Diperbarui: 2 Juli 2022   21:06

Kompasiana adalah platform blog. Konten ini menjadi tanggung jawab bloger dan tidak mewakili pandangan redaksi Kompas.

Ilmu Sosbud dan Agama. Sumber ilustrasi: PEXELS

Bahasa adalah modal utama sebuah komunikasi, bahan pertama untuk proses berlangsungnya sebuah interaksi. Bahasa yang mengantarkan tersampaikannya tujuan, dari bahasa juga informasi dan ilmu pengetahuan bisa didapatkan. Bahasa yang membuat orang saling memahami dan mengerti tentang banyak hal yang terjadi di dunia ini.

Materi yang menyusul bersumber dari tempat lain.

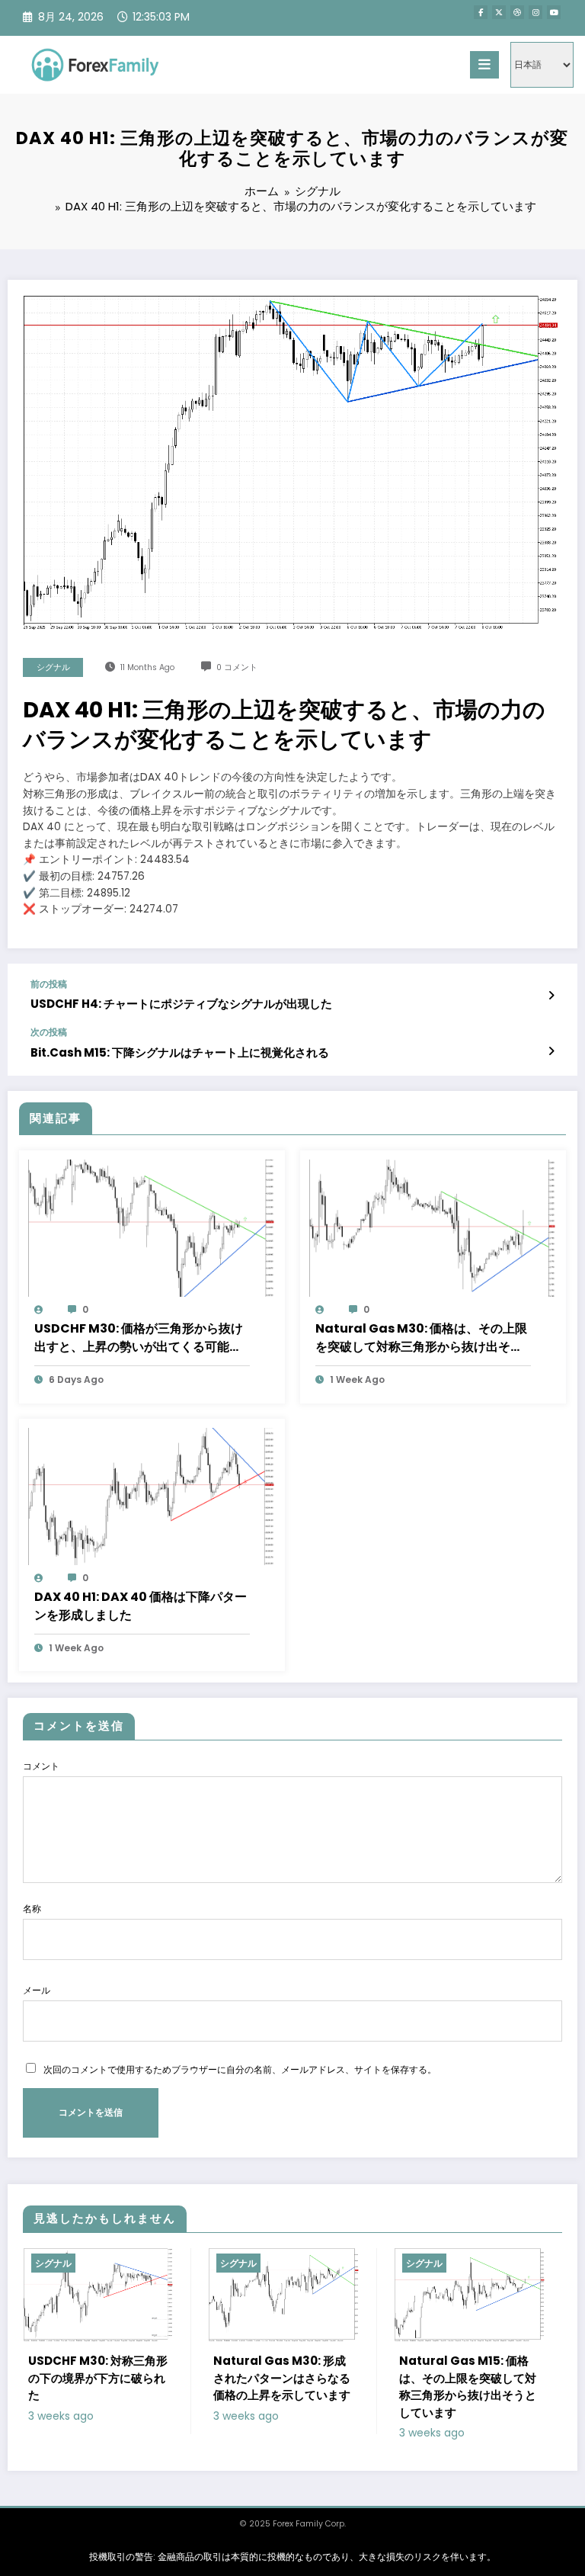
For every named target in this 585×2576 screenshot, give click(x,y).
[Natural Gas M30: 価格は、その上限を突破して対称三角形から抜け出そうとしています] (433, 1227)
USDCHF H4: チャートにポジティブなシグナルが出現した (181, 1004)
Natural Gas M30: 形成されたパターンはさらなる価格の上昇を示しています (170, 2378)
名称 (32, 1908)
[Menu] (484, 65)
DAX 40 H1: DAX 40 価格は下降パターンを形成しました (140, 1606)
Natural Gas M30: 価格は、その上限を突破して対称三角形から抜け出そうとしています (421, 1338)
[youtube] (554, 12)
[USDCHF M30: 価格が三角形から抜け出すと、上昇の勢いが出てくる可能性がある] (152, 1227)
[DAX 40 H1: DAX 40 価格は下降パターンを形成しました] (152, 1495)
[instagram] (535, 12)
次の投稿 (48, 1032)
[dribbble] (517, 12)
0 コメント (236, 667)
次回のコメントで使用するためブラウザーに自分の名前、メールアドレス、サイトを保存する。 (239, 2069)
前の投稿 (48, 984)
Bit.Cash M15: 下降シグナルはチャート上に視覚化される (179, 1052)
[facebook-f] (481, 12)
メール (36, 1990)
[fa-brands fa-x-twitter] (499, 12)
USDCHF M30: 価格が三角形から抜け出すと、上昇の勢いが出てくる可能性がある (138, 1338)
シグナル (53, 667)
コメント (41, 1766)
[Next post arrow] (551, 1051)
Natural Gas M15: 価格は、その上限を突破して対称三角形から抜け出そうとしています (356, 2386)
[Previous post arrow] (551, 995)
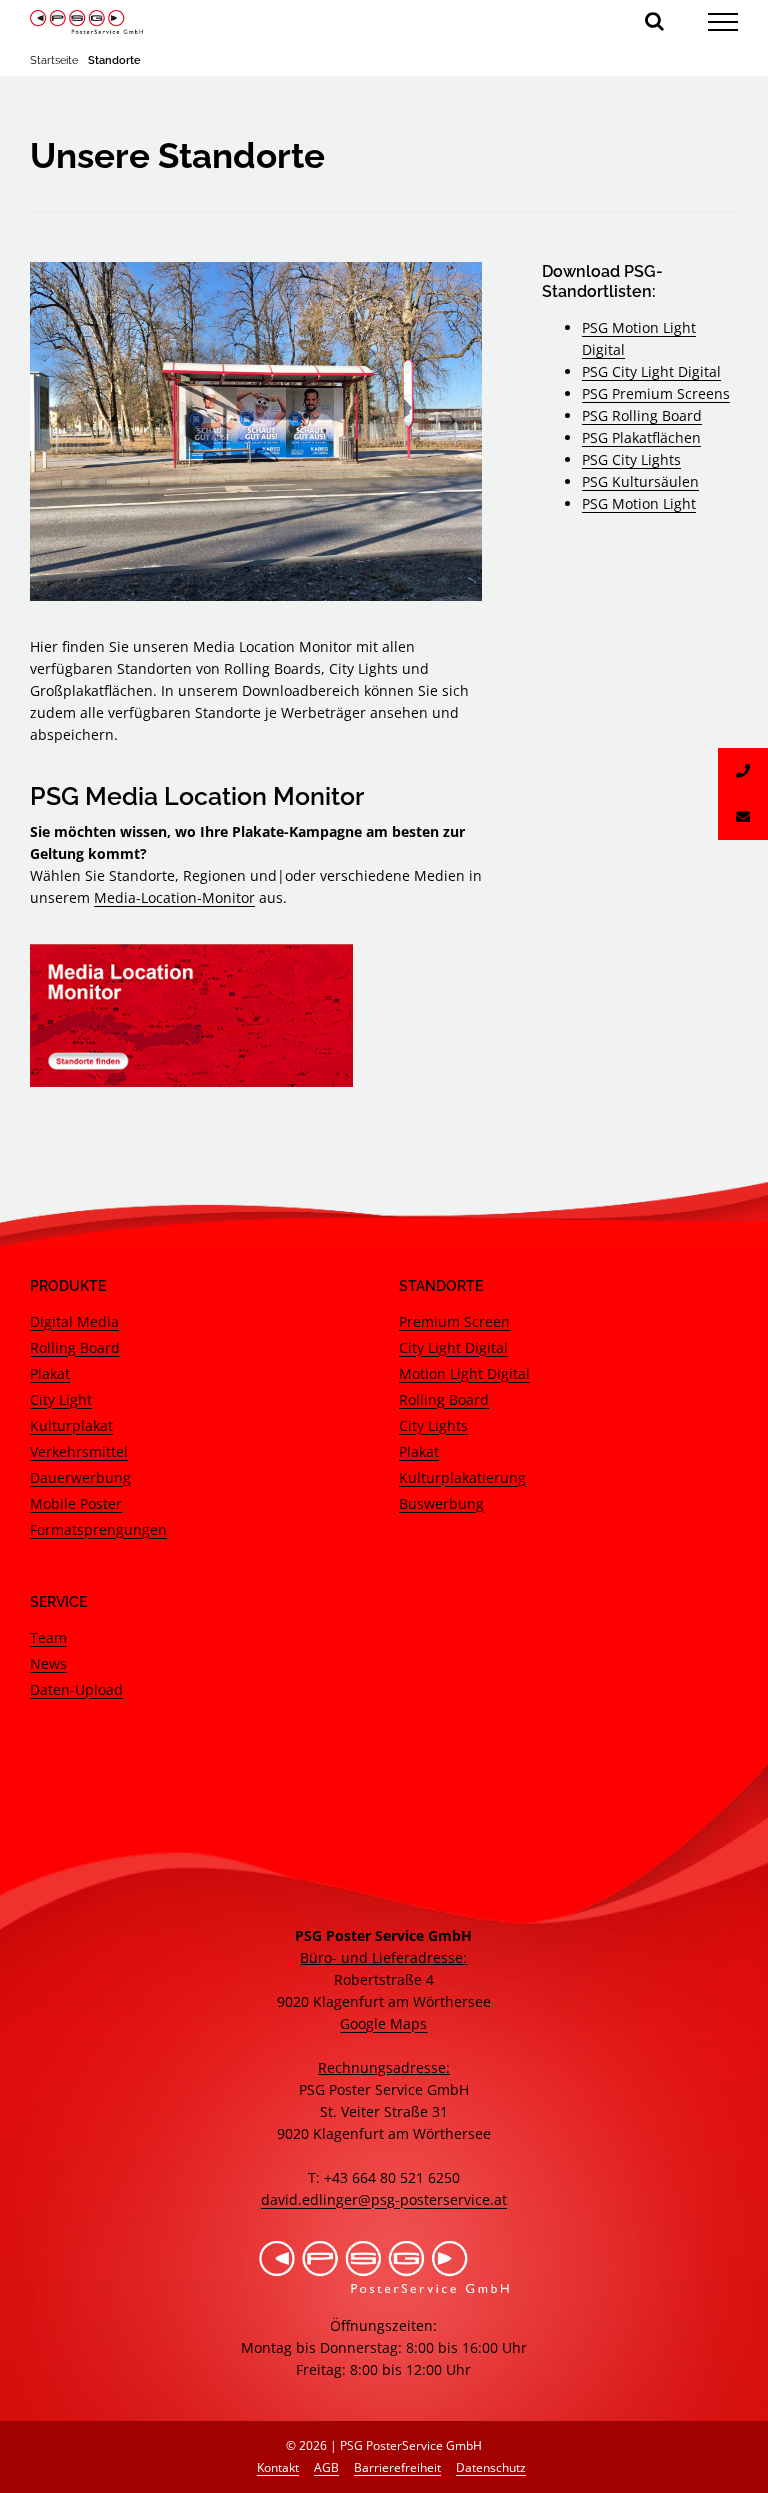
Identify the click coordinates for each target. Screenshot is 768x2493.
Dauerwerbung (80, 1477)
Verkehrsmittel (79, 1451)
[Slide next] (452, 431)
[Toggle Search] (654, 21)
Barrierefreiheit (397, 2467)
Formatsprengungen (98, 1529)
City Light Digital (453, 1347)
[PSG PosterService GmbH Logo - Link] (86, 22)
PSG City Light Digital (651, 371)
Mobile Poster (76, 1503)
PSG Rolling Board (642, 415)
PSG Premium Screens (656, 393)
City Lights (433, 1425)
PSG (597, 327)
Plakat (50, 1373)
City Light (61, 1399)
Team (48, 1637)
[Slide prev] (60, 431)
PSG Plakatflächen (641, 437)
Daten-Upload (76, 1689)
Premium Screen (454, 1321)
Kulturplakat (71, 1425)
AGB (326, 2467)
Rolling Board (75, 1347)
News (48, 1663)
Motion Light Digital (464, 1373)
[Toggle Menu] (723, 22)
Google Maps (383, 2023)
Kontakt (278, 2467)
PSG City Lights (631, 459)
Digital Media (74, 1321)
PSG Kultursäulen (640, 481)
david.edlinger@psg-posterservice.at (384, 2199)
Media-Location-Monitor (174, 897)
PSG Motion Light (639, 503)
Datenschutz (491, 2467)
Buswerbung (441, 1503)
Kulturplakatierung (462, 1477)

Tersampaikannya tujuan, didapatkannya ilmu pengetahuan, serta tersebarnya informasi tentu harus dengan bahasa yang baik dan benar agar selaras apa yang disampaikan dengan apa yang disimpulkan. Berbahasa yang baik itu berarti bahasa yang digunakan sesuai dengan situasi dan kondisi saat terjalinnya komunikasi, lalu benar itu berarti bahasa yang digunakan sesuai dengan kaidah kebahasaan.

 

Masalahnya didapati fenomena yang masyhur di kalangan generasi muda, seiring dengan berkembang pesatnya zaman dan kemajuan IPTEK membuat mereka banyak mengkonsumsi budaya-budaya luar, mulai dari gaya hidup sampai kepada bahasa-bahasa asing diborongnya. Mereka kerap kali berkomunikasi dengan mencampuradukkan bahasa Indonesia dengan bahasa asing, terlepas itu bahasa Inggris, Korea, Jepang, ataupun negara maju sejenisnya. Merasa bahagia dan bangga ketika dinggap mahir dalam bahasa asing, membuat mereka semakin tidak mempedulikan ancaman tergoyahkannya bahasa bangsa Indonesia itu sendiri.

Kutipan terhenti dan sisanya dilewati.